This House of Sky: The Castle

One last landmark from those years, the gray stone house called the Castle. It speared up from the top of the hill behind the Stockman, a granite presence which seemed to have loomed there before the rest of the town was ever dreamed of. Actually, a man named Sherman had built it in the early 1890’s, with bonanza money from a silver lode in the Castle Mountains. (87)

Doig, Ivan. This House of Sky: Landscapes of a Western Mind. New York: Harcourt Brace Jovanovich, 1978.

About the Book

This House of Sky

Published in 1978, This House of Sky: Landscapes of a Western Mind is a memoir of Doig’s hardscrabble childhood on ranches and in small towns along the Rocky Mountain Front. A finalist for the National Book Award, This House of Sky and Doig’s other works earned him a lifetime Distinguished Achievement Award from the Western Literature Association in 1989.

For more about This House of Sky—background notes, a study guide and photos of Doig’s parents, Berneta and Charlie, and his grandmother, Bessie Ringer—visit ivandoig.com.

While the settings in This House of Sky: Landscapes of a Western Mind clearly reference actual locales, it is understood that the book—including its places—is ultimately the product of the author’s imagination.
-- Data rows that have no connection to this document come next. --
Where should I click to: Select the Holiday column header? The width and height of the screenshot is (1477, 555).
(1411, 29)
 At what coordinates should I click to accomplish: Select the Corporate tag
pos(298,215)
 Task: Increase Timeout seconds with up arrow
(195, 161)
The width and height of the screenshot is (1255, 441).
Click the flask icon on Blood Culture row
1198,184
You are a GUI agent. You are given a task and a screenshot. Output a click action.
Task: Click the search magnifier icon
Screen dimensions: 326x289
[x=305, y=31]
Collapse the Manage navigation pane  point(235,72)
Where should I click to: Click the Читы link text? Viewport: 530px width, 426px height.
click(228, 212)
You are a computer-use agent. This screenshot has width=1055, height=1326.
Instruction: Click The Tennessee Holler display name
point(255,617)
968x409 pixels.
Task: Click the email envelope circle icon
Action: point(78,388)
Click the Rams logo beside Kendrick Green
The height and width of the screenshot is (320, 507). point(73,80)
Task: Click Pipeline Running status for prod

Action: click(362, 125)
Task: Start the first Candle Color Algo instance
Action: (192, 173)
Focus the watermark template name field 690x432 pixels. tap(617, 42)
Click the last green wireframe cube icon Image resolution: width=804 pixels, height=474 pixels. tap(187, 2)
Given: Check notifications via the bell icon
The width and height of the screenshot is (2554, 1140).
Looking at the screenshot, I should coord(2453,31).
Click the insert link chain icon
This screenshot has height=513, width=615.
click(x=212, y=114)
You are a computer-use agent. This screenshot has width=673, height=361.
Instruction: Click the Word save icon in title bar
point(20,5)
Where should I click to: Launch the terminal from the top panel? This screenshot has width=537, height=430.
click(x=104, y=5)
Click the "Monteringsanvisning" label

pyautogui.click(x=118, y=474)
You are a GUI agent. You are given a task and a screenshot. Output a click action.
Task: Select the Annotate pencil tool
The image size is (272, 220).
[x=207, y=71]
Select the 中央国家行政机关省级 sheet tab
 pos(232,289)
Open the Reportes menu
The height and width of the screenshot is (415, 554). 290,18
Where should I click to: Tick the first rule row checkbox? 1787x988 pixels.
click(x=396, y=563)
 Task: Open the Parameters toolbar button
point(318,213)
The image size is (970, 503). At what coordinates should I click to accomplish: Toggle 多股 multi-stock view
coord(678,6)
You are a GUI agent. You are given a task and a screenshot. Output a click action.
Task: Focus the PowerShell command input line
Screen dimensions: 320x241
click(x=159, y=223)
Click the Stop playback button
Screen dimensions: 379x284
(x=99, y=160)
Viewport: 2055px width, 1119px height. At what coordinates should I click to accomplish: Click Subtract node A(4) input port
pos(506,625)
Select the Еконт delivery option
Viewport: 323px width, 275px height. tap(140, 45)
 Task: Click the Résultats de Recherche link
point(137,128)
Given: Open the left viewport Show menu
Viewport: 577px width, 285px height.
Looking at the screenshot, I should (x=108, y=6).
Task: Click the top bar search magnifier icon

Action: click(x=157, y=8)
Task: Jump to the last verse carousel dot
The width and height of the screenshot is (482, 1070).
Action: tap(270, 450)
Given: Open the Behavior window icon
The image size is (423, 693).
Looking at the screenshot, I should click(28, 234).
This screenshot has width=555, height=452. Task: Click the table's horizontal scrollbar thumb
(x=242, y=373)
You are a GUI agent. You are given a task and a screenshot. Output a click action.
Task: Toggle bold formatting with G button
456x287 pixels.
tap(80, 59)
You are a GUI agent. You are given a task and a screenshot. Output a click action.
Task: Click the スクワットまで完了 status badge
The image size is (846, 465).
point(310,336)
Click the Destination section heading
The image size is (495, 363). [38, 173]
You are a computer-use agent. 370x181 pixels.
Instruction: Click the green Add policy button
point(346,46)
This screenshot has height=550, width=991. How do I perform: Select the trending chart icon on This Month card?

The intent of this literary map is to enrich the reading experience by interpreting those places, not to render them literally or definitively.

About the Author

Ivan Doig

Ivan Doig was born in White Sulphur Springs, in Montana’s Smith River Valley, to a family of homesteaders and ranch workers. He holds a Ph.D. in history from the University of Washington, and has authored more than a dozen novels and works of non-fiction.

Doig has written, “I don’t think of myself as a ‘Western’ writer. To me, language—the substance on the page, that poetry under the prose—is the ultimate ‘region,’ the true home, for a writer.”